Tributária

Setor elétrico apóia congelamento de tributos

O terceiro-vice presidente da Câmara, deputado Eduardo Gomes (PSDB-TO), sugeriu hoje o congelamento da carga tributária do setor de energia. A medida foi bem recebida pelo diretor-presidente da Câmara Brasileira de Investidores em Energia Elétrica (CBIEE), Cláudio Sales, que vê nessa solução uma maneira de manter os atuais níveis de arrecadação e de beneficiar os consumidores. O parlamentar defendeu a idéia em audiência pública hoje, na Comissão de Minas e Energia, lembrando que negociações similares, envolvendo o setor automobilístico, já foram testadas com sucesso no passado.
De acordo com Cláudio Sales, as perdas tributárias decorrentes dessa desoneração podem ser compensadas pelo aumento do consumo, pela liberação de renda para a compra de outros bens e serviços, o que geraria mais impostos, e pela universalização do serviço. De um total de R$ 78 milhões, quase R$ 30 milhões são impostos e encargos pagos só pela distribuição.

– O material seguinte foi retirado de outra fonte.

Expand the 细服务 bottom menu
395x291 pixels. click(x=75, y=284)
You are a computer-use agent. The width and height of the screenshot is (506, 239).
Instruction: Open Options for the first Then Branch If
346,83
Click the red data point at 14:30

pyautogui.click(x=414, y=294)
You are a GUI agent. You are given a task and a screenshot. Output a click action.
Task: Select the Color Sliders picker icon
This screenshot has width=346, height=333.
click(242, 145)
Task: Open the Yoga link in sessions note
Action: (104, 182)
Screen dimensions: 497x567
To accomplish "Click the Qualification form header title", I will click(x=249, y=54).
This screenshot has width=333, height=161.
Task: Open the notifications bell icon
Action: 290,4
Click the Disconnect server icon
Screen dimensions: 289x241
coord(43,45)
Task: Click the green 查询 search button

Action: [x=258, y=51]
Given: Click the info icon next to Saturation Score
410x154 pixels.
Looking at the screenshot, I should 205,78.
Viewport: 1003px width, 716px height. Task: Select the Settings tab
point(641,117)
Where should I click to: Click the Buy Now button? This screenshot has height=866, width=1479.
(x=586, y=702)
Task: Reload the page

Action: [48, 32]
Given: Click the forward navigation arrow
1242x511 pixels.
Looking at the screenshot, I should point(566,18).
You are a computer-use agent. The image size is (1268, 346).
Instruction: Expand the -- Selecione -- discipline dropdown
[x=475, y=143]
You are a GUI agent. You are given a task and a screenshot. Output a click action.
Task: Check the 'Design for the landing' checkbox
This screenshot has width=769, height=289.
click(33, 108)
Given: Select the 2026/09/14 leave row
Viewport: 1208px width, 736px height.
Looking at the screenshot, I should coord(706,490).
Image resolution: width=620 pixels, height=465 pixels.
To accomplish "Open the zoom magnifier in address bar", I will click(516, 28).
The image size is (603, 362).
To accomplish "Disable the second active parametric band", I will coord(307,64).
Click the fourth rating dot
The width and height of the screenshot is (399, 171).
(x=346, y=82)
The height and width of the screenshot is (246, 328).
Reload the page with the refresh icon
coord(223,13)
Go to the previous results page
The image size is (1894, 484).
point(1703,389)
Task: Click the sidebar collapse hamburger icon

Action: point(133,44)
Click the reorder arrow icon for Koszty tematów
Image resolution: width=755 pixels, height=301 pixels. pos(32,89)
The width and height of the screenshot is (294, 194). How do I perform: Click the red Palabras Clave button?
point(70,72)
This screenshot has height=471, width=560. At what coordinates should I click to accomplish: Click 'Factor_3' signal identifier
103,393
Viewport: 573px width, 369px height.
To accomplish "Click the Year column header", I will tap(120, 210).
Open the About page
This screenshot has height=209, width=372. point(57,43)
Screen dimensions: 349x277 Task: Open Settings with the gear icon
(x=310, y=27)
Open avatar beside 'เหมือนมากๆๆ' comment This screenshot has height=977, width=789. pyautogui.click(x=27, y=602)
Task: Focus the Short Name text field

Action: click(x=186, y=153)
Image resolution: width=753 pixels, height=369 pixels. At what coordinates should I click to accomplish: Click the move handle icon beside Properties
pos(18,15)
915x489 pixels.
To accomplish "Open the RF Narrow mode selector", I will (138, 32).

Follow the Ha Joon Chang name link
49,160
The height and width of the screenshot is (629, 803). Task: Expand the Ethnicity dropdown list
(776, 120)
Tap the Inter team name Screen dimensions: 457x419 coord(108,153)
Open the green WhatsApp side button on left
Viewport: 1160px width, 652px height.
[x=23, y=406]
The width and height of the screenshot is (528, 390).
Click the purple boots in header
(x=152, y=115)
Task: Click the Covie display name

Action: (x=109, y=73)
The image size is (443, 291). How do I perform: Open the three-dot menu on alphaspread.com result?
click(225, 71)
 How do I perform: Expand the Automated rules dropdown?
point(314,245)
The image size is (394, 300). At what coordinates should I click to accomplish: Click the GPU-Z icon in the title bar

Cláudio Sales reclamou da proposta do governo de mudar a base de cálculo da contribuição previdenciária do setor elétrico. A mudança em discussão é que o tributo passe a incidir sobre 2,6% do faturamento das empresas, excluídas as despesas com pessoal. Hoje, ele incide em 20% sobre os salários. Segundo o empresário, apenas essa alteração significaria a elevação dos custos previdenciários do setor em 250%.